En trente secondes, Cuphead a su marquer les esprits mais il aura tout de même fallu attendre l’année suivante pour s’assurer de son contenu en tant que jeu à proprement parler. De nouveau lors de l’E3, c’est en une minute cette fois-ci que le jeu confirme ce qu’il sera, à demi-mots : un boss rush doublé d’un run and gun. Je vous passe l’intégralité des péripéties qui auront parsemé le chemin jusqu’à la sortie du titre mais il est indéniable que c’est à travers ces deux appellations que Cuphead résume le mieux son game design. Le jeu invite en effet les joueurs et joueuses à passer de niveau en niveau, la plupart étant des combats de boss tout à fait corsés tandis que d’autres sont des parcours linéaires à défilement horizontal, blindés d’obstacles et tout aussi salés.
En définitive, le bon Cuphead s’avérait être une excellent jeu. Quoique particulièrement ardu – dans la pure tradition du die & retry, ce qui aurait pu me pousser, en raison de mes goûts propres, à abandonner l’affaire -, le titre fait preuve d’une excellence indéniable tant dans la qualité de son gameplay que dans son esthétique générale (visuelle et musicale) et sa capacité à faire naître ce sentiment de satisfaction si délicieux au moment de vaincre un boss donné. Il rejoint en cela des œuvres majeures qui ont fondé leurs réputations respectives sur ce difficile équilibre à trouver entre exigence et gratification, le tout dans un spectre allant autant des Dark Souls (et leurs dérivés) à un Super Meat Boy dont la mention ici n’est d’ailleurs pas innocente puis qu’il s’avère que c’est le succès de ce dernier, courant 2010, qui a relancé les deux frangins au travail sur leur propre jeu alors même qu’ils avaient envisagé quelque temps plus tôt de laisser tomber. Un détail que nous apprenions dans cet article paru sur Kill Screen en Juillet 2014. Ainsi, sorti en 2017 – soit 3 ans après son annonce initiale et pas moins de 7 ans environ après le début de son développement – Cuphead s’est doucement mais sûrement taillé une place de valeur sûre dans la scène indé et dans le monde vidéoludique général. Un DLC (qui se sera longuement fait désirer) viendra même prolonger le plaisir avec The Delicious Last Course, qui introduisait un troisième personnage jouable en la personne de Miss Calice.

Série de consignes -
[a] Reproduisez tel quel le texte sur Cuphead, en reprenant tout ce qui va de « En trente secondes, Cuphead » jusqu'à « tout aussi salés. ».
[b] Répondez brièvement à ces questions sur le texte sur Cuphead :
(i) Quelles deux appellations résument le mieux le game design du jeu ?
(ii) Quel jeu a relancé les deux frères au travail grâce à son succès en 2010 ?
(iii) Quel troisième personnage jouable The Delicious Last Course introduisait-il ?

Extrait de données -
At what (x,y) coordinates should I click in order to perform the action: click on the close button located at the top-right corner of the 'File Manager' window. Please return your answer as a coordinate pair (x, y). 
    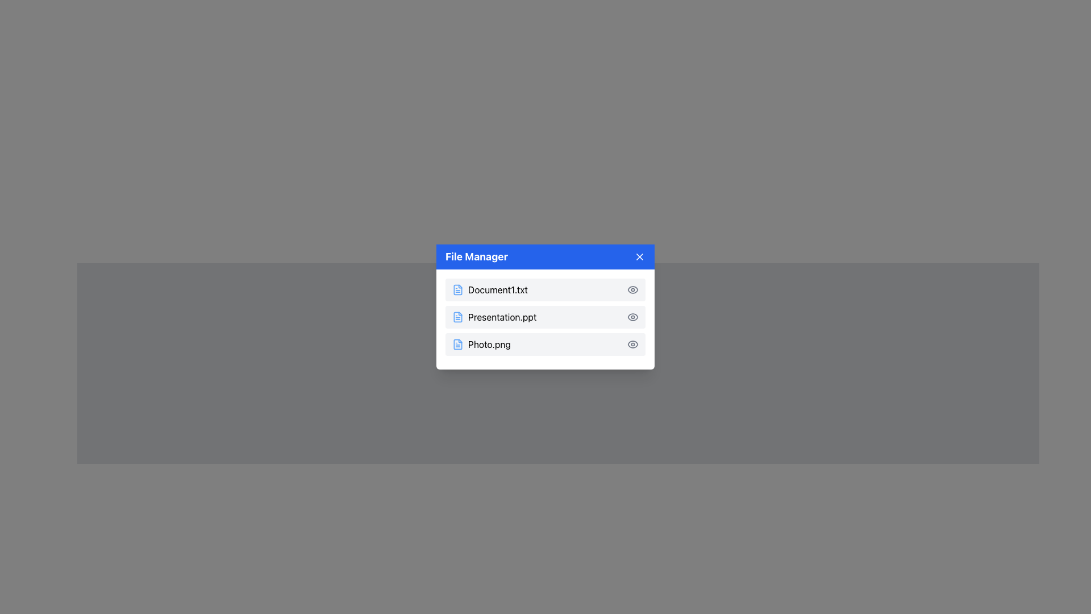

Réponses -
[a]
En trente secondes, Cuphead a su marquer les esprits mais il aura tout de même fallu attendre l’année suivante pour s’assurer de son contenu en tant que jeu à proprement parler. De nouveau lors de l’E3, c’est en une minute cette fois-ci que le jeu confirme ce qu’il sera, à demi-mots : un boss rush doublé d’un run and gun. Je vous passe l’intégralité des péripéties qui auront parsemé le chemin jusqu’à la sortie du titre mais il est indéniable que c’est à travers ces deux appellations que Cuphead résume le mieux son game design. Le jeu invite en effet les joueurs et joueuses à passer de niveau en niveau, la plupart étant des combats de boss tout à fait corsés tandis que d’autres sont des parcours linéaires à défilement horizontal, blindés d’obstacles et tout aussi salés.

[b]
(i) Un boss rush et un run and gun.
(ii) Super Meat Boy.
(iii) Miss Calice.